Daniel Gustafsson writes: >> On 18 Mar 2024, at 07:27, Peter Eisentraut wrote: > >> After some pondering, I figured the exclude list is better. > > Agreed. > >> So here is a squashed patch, also with a complete commit message. > > Looks good from a read-through. It would have been nice to standardize on > using one of "|| die" and "or die" consistently but that's clearly not for > this > body of work. "or die" is generally the preferred form, since || has higher precedence than comma, so it's easy to make mistakes if you don't parenthesise the function args, like: open my $fh, '>', $filname || die "can't open $filename: $!"; which will only fail if $filename is falsy (i.e. undef, "", or "0"). - ilmari
Re: What about Perl autodie?
> On 18 Mar 2024, at 14:18, Dagfinn Ilmari Mannsåker wrote: > Daniel Gustafsson writes: >> It would have been nice to standardize on >> using one of "|| die" and "or die" consistently but that's clearly not for >> this >> body of work. > > "or die" is generally the preferred form, since || has higher precedence > than comma, so it's easy to make mistakes if you don't parenthesise the > function args, like: > > open my $fh, '>', $filname || die "can't open $filename: $!"; > > which will only fail if $filename is falsy (i.e. undef, "", or "0").
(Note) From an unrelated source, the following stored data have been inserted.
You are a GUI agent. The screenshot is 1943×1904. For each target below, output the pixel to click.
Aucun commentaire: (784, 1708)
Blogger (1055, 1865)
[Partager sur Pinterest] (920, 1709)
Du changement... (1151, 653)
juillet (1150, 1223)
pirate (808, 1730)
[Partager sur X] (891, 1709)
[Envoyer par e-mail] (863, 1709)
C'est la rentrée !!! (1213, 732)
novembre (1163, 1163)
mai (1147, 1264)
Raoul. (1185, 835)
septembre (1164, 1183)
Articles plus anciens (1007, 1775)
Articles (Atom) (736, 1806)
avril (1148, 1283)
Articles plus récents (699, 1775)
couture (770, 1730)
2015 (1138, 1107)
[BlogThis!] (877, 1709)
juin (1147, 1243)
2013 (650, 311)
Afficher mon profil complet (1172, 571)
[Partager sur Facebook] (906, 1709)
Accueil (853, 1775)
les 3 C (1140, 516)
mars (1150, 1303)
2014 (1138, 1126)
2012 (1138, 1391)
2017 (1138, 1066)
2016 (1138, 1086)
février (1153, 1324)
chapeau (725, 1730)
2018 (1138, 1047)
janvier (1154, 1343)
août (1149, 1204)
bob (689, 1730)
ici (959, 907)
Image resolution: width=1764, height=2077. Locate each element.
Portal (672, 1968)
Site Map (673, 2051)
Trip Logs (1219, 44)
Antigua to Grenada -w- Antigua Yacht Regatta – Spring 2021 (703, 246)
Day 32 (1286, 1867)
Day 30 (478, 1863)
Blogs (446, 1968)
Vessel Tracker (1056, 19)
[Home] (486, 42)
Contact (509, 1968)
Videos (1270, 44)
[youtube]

Thanks for the clarification! Looking over the || die() codepaths we have, and we'll add as part of this patchset, none are vulnerable to the above issue AFAICT. -- Daniel Gustafsson
Re: What about Perl autodie?
On 18.03.24 09:17, Daniel Gustafsson wrote: On 18 Mar 2024, at 07:27, Peter Eisentraut wrote: After some pondering, I figured the exclude list is better. Agreed. So here is a squashed patch, also with a complete commit message. Looks good from a read-through. It would have been nice to standardize on using one of "|| die" and "or die" consistently but that's clearly not for this body of work. Committed. I was aware of the semantic difference between "||" and "or", and I had tried to keep it similar to surrounding code.